Clima azeda entre Mendonça e chefe da PF após casos Master e INSS

As investigações dos casos Master e INSS ampliaram o desgaste entre o ministro do STF André Mendonça e o diretor-geral da Polícia Federal, Andrei Rodrigues. Nos bastidores, interlocutores de ambos os lados descrevem um ambiente de crescente desconfiança, marcado por divergências sobre o compartilhamento de informações sigilosas, a condução das apurações e a interlocução entre o gabinete do ministro, a Polícia Federal e a Procuradoria-Geral da República (PGR).

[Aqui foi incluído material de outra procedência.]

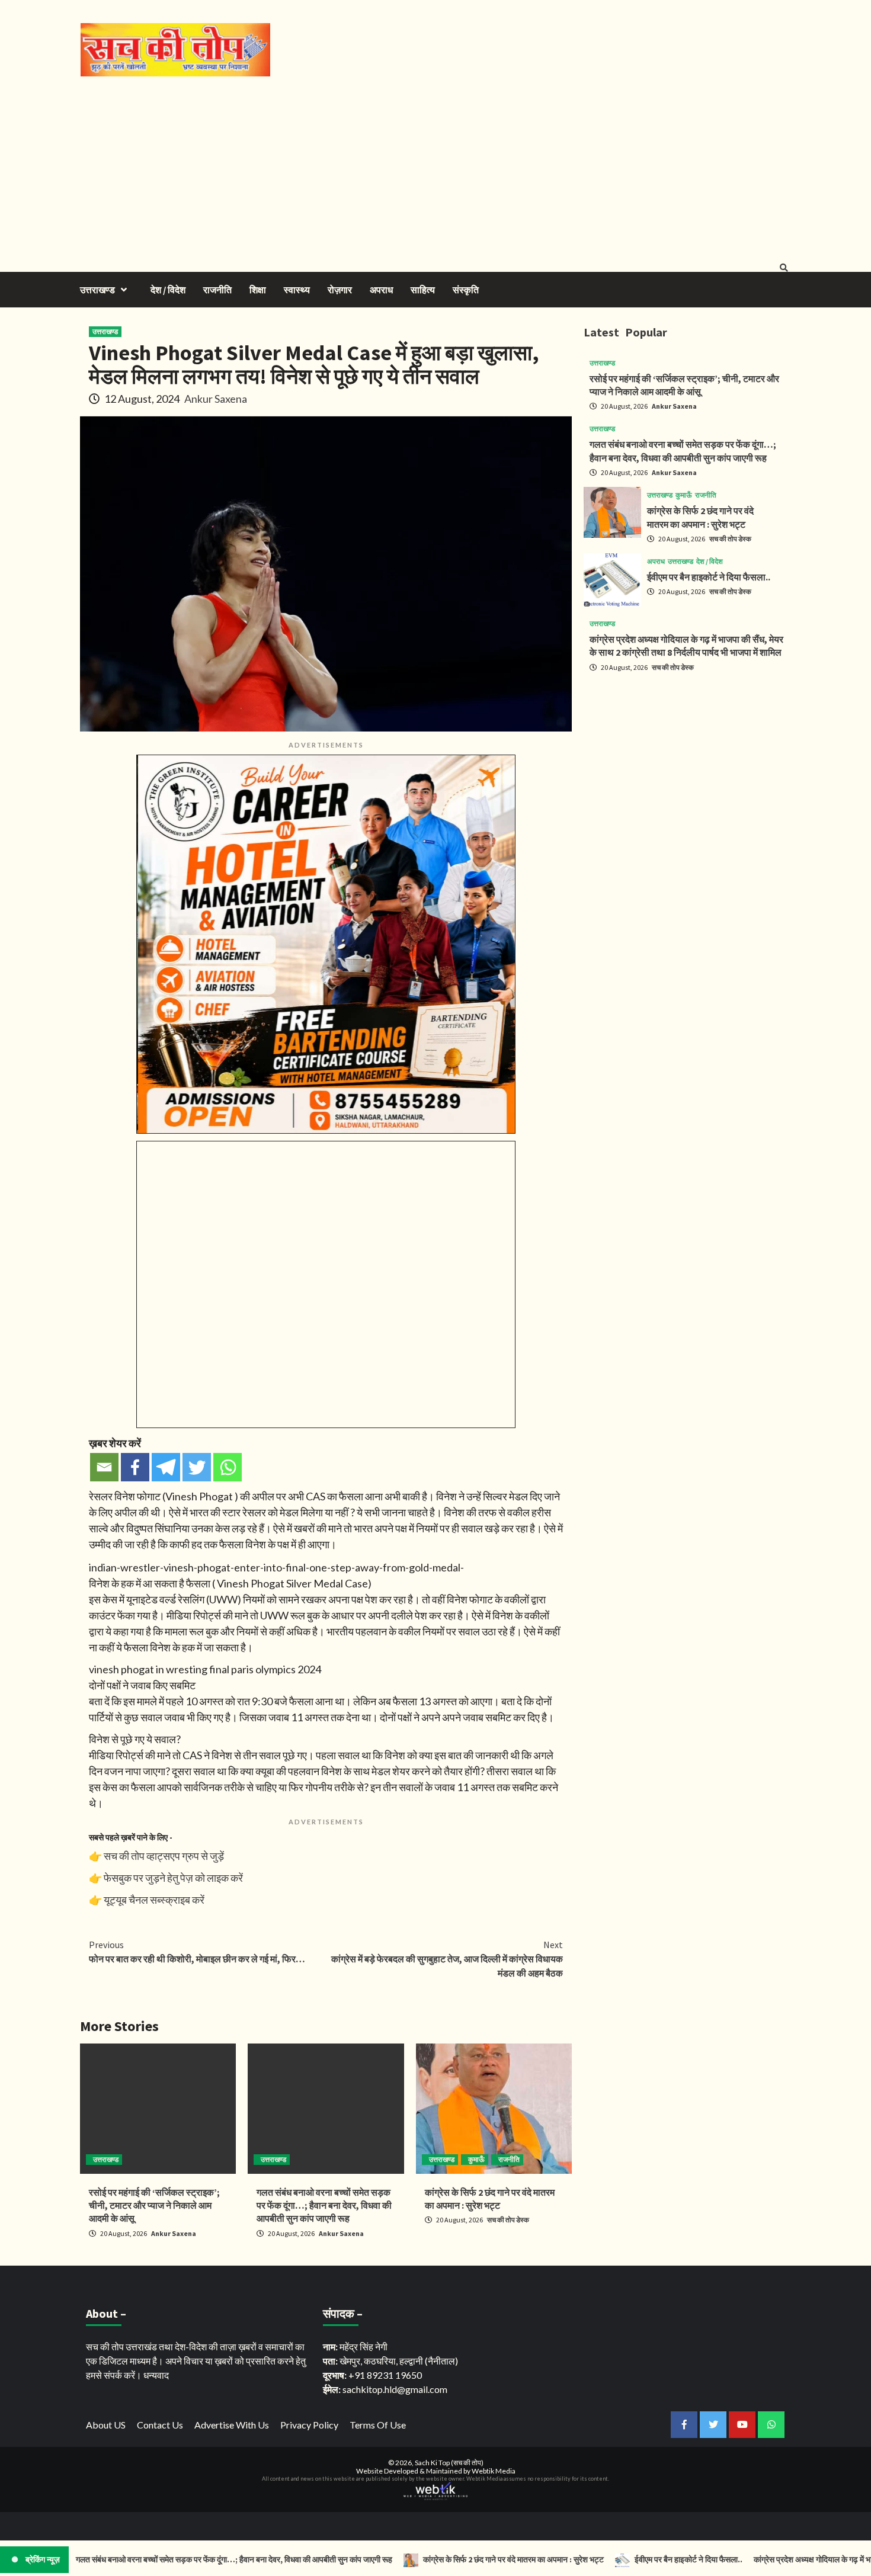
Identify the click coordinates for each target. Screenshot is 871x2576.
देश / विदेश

O episódio mais recente ocorreu durante a operação da PF no caso Master. Integrantes próximos a Rodrigues afirmam que foi difundida a versão de que o diretor-geral teria sido surpreendido pela ação, o que negam. Segundo eles, Rodrigues foi informado previamente por subordinados, como ocorre rotineiramente em operações desse porte, e atribuem ao entorno de Mendonça a divulgação da narrativa.
Na avaliação de aliados do chefe da PF, haveria uma tentativa de transmitir a imagem de que Rodrigues estaria enfraquecido no comando da corporação e afastado das principais investigações. Pessoas próximas a Mendonça rejeitam essa interpretação e afirmam que não cabe ao Supremo comunicar previamente a direção-geral da PF sobre diligências autorizadas pelo relator.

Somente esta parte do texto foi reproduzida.